At the studio it was much easier.
"Some time in the early fall," Anne told her callers, who arrived by two's, three's and four's, as the news began to circulate among her friends.
"No, I won't keep this," with a jerk of her thumb towards the big, bare room which had been hers since she left Aunt Milly and the little home town. "There's a room at the top of the Kensington I can have, with a light as good as this, and that settles the last problem. I'd hate to have to go outdoors for meals, when I'm working."
"Nan Gilbert!" exclaimed her dearest friend. "You have the best luck! You can do good work, and get good pay for it, and be happy all by yourself; and now you're going to be happier, with a husband who'll let you live your own life; you'll be absolutely free, not even a percolator to bother with, nothing to take your mind from your own creative work, free to express your own personality!"
"Mercy," said Anne, closing the door upon this last caller. "If I don't set the North River, at least, on fire, pretty soon, they'll all call me a slacker."
She hung her card, "Engaged," upon the door leading into the hall (some one had scrawled "Best Wishes" underneath the printed word), and proceeded to get her dinner in a thoughtful frame of mind. The tiny kitchenette boasted ice-box, fireless, and a modest collection of electric cooking appliances; in a half-hour Anne had evolved a cream soup, a bit of steak, nearly cubical in proportions, slice of graham bread, a salad of lettuce and tomato with skilfully tossed dressing, a muffin split ready to toast, with the jam and spreader for it, and coffee was dripping into the very latest model of coffee-pots. Anne had never neglected her country appetite, and was a living refutation of the idea that neatness and art may not dwell together. She moved quietly and with a speed which had nothing of haste; her mind was busy with a magazine cover for December, she believed she'd begin studying camels.
After dinner came Burt Winchester, a steady-voiced, olive-skinned young man, in pleasant contrast to Anne's vivacious fairness, and together they journeyed uptown and then west to the Kensington, for a final decision upon the one vacant apartment.

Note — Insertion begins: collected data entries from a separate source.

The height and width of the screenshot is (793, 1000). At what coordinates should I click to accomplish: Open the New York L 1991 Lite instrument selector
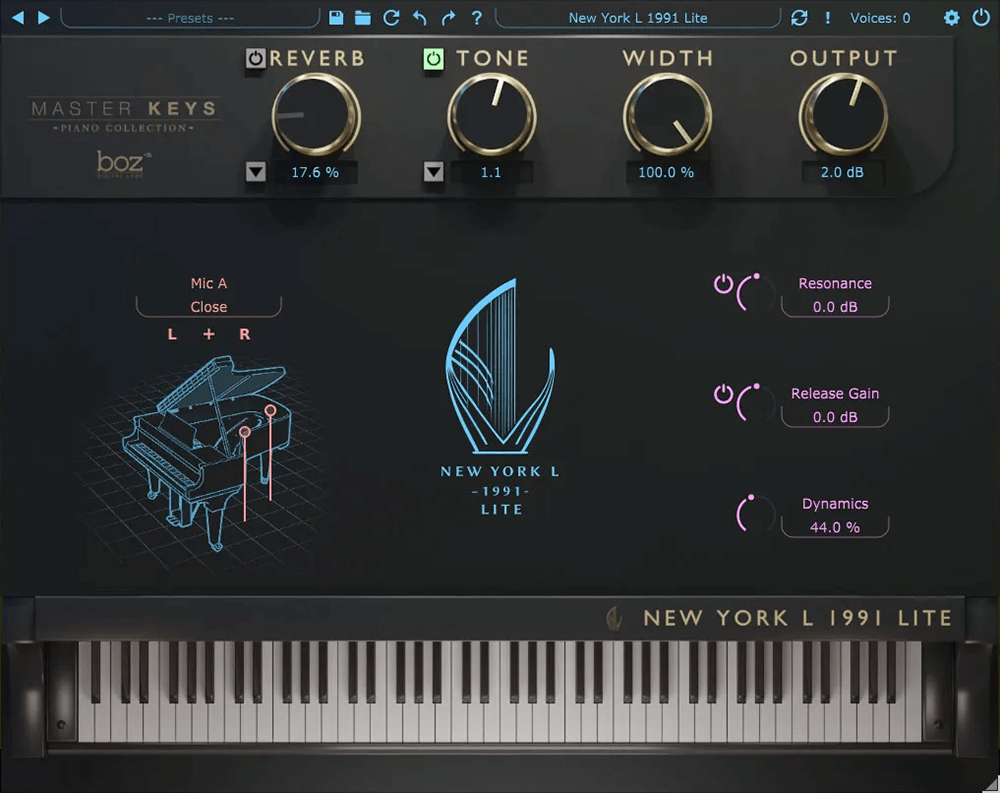pyautogui.click(x=637, y=18)
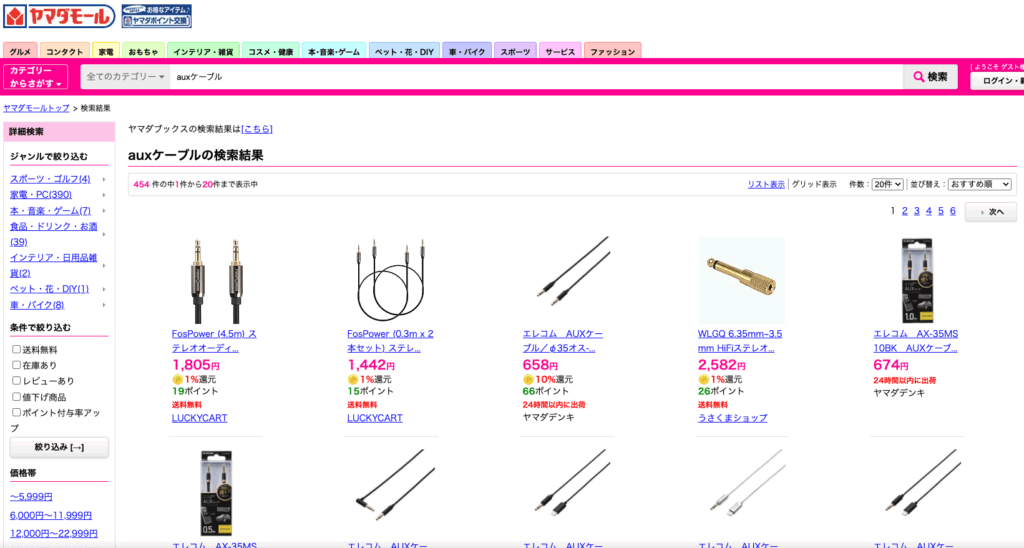Screen dimensions: 1024x548
Task: Expand the スポーツ・ゴルフ genre arrow
Action: coord(104,179)
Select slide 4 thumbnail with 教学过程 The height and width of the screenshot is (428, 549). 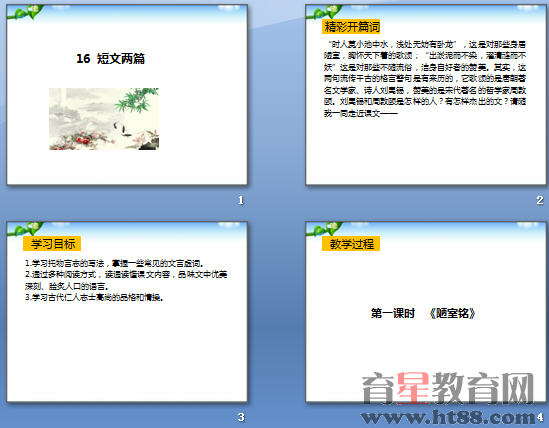pos(426,312)
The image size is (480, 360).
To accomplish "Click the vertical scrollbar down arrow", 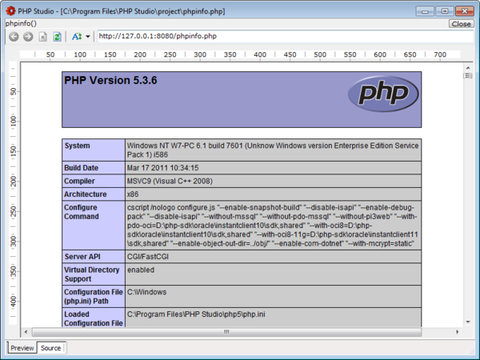I will (x=468, y=322).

The rooms were of fair size, they were all light, and the agent had at least half a yard of applicants upon a printed slip in his pocket.
Burt studied the apartment not at all, but his fiancée with quiet amusement. He was much in love with Anne, but he understood her better than she had yet discovered.
"I don't think we'll ever find anything better," she was saying to him. "Perhaps he'd have it redecorated for us, with a long lease—"
The agent coughed discreetly. "The leases are for one year, with privilege of renewal," he said to Burt. "It has just been redecorated; is there anything needed?"